Triptolide markedly attenuates albuminuria and podocyte injury in an animal model of diabetic nephropathy

Abstract

Triptolide is a major active component of Tripterygium wilfordii Hook F, which exerts marked immunosuppressive, anti-inflammatory and podocyte-protective effects. In this study, the ability of triptolide to inhibit inflammation and attenuate podocyte injury was examined in a rat model of diabetic nephropathy (DN). Type II diabetic rats with DN were treated with triptolide at a dose of 100 μg.kg−1.day−1. Following 8 weeks of triptolide treatment, the urine albumin level, kidney weight/body weight and the number of cells positive for ED-1 (a marker for rat mononuclear macrophages) in the kidney were assessed.

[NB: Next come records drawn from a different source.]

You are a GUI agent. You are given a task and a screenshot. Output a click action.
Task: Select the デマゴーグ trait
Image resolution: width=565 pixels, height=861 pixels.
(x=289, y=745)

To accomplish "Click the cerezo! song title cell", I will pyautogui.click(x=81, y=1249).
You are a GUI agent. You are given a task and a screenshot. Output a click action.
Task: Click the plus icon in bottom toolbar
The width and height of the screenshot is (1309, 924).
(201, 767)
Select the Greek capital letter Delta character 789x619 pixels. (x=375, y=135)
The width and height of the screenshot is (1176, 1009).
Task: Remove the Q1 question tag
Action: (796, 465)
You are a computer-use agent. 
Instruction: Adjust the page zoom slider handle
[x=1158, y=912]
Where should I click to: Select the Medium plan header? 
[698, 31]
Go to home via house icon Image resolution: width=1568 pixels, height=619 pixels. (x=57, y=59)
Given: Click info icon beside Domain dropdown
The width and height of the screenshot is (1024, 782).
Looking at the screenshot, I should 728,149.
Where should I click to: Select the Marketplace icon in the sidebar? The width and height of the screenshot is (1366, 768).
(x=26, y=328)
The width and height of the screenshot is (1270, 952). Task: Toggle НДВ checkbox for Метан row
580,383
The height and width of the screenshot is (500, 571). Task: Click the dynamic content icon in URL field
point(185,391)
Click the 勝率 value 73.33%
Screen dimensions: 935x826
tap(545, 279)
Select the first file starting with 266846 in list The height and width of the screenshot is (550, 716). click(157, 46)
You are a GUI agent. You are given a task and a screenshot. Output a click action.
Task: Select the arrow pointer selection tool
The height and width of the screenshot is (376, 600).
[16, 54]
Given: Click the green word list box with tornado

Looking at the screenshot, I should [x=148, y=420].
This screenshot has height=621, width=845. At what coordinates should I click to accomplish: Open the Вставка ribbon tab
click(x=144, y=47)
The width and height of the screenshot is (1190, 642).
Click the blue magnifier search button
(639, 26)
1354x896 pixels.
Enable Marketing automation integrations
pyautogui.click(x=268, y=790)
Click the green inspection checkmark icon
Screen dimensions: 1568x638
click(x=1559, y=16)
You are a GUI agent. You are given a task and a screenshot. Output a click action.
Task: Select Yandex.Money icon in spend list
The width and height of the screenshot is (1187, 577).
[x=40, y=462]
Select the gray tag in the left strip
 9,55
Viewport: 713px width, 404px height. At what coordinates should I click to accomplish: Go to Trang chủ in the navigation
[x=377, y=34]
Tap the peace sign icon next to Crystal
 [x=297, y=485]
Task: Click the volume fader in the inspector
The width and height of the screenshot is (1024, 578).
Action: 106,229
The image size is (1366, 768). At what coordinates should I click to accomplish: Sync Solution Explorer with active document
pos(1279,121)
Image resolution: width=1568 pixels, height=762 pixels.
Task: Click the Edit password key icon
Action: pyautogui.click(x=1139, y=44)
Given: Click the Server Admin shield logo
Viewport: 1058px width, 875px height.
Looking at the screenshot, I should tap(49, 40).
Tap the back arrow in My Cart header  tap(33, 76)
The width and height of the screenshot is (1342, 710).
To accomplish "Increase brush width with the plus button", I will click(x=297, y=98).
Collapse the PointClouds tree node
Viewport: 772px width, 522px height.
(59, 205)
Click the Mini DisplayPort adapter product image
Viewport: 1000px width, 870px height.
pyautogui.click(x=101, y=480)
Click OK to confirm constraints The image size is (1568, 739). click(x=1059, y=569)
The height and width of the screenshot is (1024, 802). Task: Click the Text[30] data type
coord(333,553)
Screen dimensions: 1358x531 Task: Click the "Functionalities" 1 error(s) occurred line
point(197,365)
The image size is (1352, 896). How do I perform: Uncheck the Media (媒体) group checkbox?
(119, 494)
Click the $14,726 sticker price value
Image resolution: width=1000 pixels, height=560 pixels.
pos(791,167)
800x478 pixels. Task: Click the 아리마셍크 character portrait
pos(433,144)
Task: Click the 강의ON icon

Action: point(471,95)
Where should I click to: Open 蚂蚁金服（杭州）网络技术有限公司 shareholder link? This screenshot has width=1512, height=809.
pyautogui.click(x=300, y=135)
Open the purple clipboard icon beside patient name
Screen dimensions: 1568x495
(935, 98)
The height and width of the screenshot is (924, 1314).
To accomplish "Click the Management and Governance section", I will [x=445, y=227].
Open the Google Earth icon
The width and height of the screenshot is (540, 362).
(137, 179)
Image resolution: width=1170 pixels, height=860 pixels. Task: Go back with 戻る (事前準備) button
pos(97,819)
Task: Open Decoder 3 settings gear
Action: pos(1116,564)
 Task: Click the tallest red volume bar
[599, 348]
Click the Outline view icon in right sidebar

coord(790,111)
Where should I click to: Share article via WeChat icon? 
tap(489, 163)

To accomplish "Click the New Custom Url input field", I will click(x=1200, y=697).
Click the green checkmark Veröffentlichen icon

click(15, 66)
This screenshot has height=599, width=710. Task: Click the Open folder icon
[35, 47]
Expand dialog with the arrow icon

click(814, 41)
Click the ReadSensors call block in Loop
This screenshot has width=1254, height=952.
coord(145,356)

The effects of triptolide on podocyte injury and chronic inflammation were analyzed using quantitative polymerase chain reaction (qPCR), western blotting and immunohistochemistry. Following triptolide treatment, the albuminuria in the type II diabetic rats was significantly reduced. Furthermore, the glomerular hypertrophy and foot process effacement were improved, and there was a recovery of the slit diaphragm associated with nephrin and podocin expression. The inflammation in the kidneys was also attenuated. Furthermore, triptolide significantly reduced the expression of transforming growth factor-β1 and osteopontin, and the infiltration of ED-1-positive cells into the kidney. The results demonstrated that triptolide markedly attenuated albuminuria and podocyte injury in the rat model of DN, which may have been correlated with the inhibition of inflammation and macrophage infiltration in the kidneys.